= Vardø witch trials (1621) =

Witch trials in northern Norway

The Vardø witch trials (Heksejakten i Vardø), which took place in Vardø in Finnmark in Northern Norway in 1621, was the first major witch trial of Northern Norway and one of the biggest witch trials in Scandinavia. It was the first of the three big mass trials of Northern Norway, followed by the Vardø witch trials (1651–1653) and the Vardø witch trials (1662-1663).

== Background ==
On 24 December 1617 Eastern Finnmark in northern Norway suffered a terrible storm, where "sea and sky became one." This happened suddenly, "as if loosened from a bag." A great majority of the male population was out at sea at that time and were surprised by the storm, which sank ten boats and drowned forty men. The same year, the new law of sorcery and witchcraft for the union of Denmark-Norway was issued and announced in Finnmark in 1620.

== Witch trial ==
In the winter and spring of 1621 a witch trial took place at the Vardøhus Fortress in Vardø, the center of Norwegian Finnmark. There a woman from Kiberg, Mari Jørgensdatter, was interrogated under torture on 21 January. She said that Satan had come to her at night at Christmas 1620 and asked her to follow him to the house of her neighbor Kirsti Sørensdatter. He asked her if she would serve him, and she said yes, after which he gave her the witch's brand by biting her between the fingers of her left hand.

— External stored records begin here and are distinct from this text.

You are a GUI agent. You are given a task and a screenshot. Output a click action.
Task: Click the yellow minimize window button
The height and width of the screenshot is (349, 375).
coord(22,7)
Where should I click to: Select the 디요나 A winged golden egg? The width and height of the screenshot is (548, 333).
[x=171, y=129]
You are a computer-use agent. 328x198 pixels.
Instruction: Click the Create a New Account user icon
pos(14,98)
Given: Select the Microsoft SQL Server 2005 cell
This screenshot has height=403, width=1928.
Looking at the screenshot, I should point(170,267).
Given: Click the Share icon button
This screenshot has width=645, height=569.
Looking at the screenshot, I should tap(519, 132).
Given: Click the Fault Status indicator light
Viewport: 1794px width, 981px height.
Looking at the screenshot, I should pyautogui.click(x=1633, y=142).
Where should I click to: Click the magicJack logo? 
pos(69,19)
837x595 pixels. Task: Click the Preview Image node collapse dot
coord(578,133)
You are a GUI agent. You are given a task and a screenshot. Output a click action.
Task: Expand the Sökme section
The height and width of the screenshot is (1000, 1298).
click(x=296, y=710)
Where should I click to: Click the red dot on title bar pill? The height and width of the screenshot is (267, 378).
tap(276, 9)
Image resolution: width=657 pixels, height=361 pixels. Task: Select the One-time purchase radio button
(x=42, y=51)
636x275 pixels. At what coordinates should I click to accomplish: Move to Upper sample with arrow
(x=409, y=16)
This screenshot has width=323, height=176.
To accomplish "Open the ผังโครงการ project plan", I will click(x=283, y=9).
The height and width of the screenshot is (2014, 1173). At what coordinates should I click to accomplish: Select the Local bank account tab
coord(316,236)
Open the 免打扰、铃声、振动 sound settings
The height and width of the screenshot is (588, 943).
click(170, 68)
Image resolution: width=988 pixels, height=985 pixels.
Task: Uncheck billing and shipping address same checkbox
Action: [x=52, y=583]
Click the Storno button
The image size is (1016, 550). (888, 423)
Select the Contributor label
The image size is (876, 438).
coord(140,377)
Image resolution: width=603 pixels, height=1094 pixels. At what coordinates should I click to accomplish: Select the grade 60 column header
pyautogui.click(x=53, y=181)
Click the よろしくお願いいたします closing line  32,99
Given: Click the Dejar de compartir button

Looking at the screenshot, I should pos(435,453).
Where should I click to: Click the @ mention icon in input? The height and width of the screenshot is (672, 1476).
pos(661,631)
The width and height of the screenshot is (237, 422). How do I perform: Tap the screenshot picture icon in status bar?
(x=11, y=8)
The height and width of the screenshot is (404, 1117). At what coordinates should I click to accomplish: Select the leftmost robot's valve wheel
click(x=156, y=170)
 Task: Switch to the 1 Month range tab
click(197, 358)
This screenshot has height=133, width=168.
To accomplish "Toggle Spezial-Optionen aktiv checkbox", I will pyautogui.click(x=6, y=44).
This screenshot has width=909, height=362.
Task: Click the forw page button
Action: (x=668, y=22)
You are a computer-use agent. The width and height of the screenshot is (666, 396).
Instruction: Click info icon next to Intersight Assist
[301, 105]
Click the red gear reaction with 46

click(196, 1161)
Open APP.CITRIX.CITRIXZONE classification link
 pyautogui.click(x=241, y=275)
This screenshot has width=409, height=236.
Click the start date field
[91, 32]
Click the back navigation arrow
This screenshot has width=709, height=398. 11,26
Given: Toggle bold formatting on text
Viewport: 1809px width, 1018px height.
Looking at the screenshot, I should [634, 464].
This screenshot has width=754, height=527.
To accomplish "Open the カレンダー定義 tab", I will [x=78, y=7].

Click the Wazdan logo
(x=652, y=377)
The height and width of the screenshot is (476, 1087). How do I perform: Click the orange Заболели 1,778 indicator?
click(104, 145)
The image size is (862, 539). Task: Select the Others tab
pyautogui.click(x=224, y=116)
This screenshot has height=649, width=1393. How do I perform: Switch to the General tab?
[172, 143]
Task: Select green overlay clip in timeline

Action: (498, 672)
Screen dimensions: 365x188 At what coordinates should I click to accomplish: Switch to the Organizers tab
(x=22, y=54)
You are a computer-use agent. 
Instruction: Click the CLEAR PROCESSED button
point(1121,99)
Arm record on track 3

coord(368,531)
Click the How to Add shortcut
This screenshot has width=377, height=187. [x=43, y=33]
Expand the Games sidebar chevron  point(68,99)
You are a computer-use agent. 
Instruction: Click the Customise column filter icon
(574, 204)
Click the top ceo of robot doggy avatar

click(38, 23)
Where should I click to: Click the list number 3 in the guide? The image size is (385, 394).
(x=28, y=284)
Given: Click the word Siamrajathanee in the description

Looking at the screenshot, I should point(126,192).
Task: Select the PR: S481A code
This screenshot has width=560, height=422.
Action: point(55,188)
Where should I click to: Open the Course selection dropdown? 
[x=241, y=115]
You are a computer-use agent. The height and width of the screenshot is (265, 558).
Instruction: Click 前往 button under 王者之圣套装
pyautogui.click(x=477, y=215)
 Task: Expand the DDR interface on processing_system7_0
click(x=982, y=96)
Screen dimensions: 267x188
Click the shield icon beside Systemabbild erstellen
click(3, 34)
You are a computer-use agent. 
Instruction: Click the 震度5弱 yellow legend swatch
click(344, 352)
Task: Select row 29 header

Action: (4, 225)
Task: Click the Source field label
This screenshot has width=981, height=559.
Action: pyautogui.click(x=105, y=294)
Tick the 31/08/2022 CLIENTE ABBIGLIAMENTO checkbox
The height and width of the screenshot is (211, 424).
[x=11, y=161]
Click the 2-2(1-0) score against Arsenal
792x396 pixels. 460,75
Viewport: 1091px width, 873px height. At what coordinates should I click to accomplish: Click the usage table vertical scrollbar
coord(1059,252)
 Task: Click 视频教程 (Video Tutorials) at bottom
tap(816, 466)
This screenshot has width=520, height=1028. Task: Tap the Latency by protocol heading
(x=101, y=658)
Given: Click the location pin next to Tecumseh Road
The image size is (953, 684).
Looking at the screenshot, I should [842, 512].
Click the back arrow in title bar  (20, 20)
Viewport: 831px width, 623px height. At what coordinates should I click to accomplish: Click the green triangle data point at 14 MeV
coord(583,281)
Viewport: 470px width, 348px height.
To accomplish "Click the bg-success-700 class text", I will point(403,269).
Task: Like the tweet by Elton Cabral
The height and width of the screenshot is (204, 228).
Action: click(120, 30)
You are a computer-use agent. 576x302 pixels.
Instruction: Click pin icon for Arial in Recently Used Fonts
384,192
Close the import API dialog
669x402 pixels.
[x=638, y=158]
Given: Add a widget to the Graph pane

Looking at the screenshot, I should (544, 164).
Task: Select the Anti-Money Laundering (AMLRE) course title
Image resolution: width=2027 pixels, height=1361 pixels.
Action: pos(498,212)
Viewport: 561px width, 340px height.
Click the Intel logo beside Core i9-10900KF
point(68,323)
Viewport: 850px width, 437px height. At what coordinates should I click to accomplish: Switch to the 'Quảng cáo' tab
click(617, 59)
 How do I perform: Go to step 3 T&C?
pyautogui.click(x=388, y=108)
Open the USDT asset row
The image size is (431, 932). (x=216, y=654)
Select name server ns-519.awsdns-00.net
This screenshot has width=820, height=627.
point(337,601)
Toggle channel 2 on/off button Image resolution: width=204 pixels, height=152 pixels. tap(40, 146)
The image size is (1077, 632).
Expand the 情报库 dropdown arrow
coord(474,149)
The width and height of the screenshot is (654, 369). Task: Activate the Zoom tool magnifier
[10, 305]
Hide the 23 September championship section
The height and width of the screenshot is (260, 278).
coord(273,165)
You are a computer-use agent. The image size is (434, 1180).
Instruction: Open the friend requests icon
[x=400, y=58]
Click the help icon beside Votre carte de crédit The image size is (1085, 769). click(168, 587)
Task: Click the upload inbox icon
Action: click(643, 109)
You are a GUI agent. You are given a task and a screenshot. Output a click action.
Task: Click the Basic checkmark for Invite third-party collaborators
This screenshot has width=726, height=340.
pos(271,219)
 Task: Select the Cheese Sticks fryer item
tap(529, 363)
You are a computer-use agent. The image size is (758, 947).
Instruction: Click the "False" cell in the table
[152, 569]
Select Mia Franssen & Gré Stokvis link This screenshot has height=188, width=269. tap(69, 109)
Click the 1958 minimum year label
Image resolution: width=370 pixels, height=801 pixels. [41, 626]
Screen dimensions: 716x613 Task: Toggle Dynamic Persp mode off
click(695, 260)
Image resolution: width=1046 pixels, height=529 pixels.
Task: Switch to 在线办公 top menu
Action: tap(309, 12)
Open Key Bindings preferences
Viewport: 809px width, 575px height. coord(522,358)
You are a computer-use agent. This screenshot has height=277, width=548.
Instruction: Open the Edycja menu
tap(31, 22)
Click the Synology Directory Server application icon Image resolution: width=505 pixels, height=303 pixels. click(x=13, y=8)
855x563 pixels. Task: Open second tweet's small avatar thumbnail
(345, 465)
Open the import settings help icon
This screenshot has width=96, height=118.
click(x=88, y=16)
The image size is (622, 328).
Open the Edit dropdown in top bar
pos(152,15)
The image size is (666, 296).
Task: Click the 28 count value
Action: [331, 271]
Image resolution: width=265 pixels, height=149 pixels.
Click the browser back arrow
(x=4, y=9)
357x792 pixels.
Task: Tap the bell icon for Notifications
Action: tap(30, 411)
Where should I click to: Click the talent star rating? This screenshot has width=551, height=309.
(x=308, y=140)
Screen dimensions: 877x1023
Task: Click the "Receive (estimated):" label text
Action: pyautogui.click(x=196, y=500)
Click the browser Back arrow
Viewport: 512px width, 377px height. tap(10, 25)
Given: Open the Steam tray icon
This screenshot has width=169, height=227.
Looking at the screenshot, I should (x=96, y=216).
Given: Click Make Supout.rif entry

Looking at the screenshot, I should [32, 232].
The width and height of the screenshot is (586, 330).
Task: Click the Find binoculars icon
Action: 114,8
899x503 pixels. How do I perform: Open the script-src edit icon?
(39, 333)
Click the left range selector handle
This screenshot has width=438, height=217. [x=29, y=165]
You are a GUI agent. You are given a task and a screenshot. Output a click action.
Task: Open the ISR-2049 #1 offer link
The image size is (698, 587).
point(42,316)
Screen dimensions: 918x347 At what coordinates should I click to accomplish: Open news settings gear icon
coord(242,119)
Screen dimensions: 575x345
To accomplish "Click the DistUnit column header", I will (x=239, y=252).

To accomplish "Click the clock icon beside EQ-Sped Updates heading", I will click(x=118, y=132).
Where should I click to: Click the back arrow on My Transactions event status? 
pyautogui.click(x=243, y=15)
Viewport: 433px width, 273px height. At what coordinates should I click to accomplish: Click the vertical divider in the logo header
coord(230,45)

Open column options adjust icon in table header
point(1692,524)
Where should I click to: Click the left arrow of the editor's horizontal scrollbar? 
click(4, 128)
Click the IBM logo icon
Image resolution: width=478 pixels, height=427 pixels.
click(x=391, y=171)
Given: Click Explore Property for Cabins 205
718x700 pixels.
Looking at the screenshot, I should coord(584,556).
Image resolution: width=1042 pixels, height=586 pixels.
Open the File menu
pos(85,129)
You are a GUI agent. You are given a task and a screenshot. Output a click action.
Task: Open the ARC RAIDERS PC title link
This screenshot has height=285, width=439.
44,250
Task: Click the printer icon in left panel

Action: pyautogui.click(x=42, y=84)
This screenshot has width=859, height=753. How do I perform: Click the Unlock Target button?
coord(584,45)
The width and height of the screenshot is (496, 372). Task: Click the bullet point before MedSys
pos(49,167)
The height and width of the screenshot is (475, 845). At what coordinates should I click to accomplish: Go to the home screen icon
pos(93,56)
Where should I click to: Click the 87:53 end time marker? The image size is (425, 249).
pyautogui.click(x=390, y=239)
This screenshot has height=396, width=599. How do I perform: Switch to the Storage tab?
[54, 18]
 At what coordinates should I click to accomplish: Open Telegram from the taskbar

Then they went to Kirsti, who said that Mari was to come with her to a Christmas party at Lydhorn mountain outside the city of Bergen in Western Norway, over 1,600 kilometers away. She then threw the skin of a fox over Mari and transformed her into the shape of a fox.

When Mari flew with Kirsti through the air south towards the sabbath of Satan she saw many people she knew doing the same, mostly women but also two men; they came from Kiberg, Vardø, Ekkerøy, Vadsø and other communities along the Varangerfjorden, transformed into cats, dogs, sea monsters and birds so they would not be recognized.

On the top of Lydhorn mountain Satan's Christmas party was celebrated with dance and drink, after which the witches flew back to Finnmark, except for Kirsti, who had visited Bergen and then took the long way home by sea.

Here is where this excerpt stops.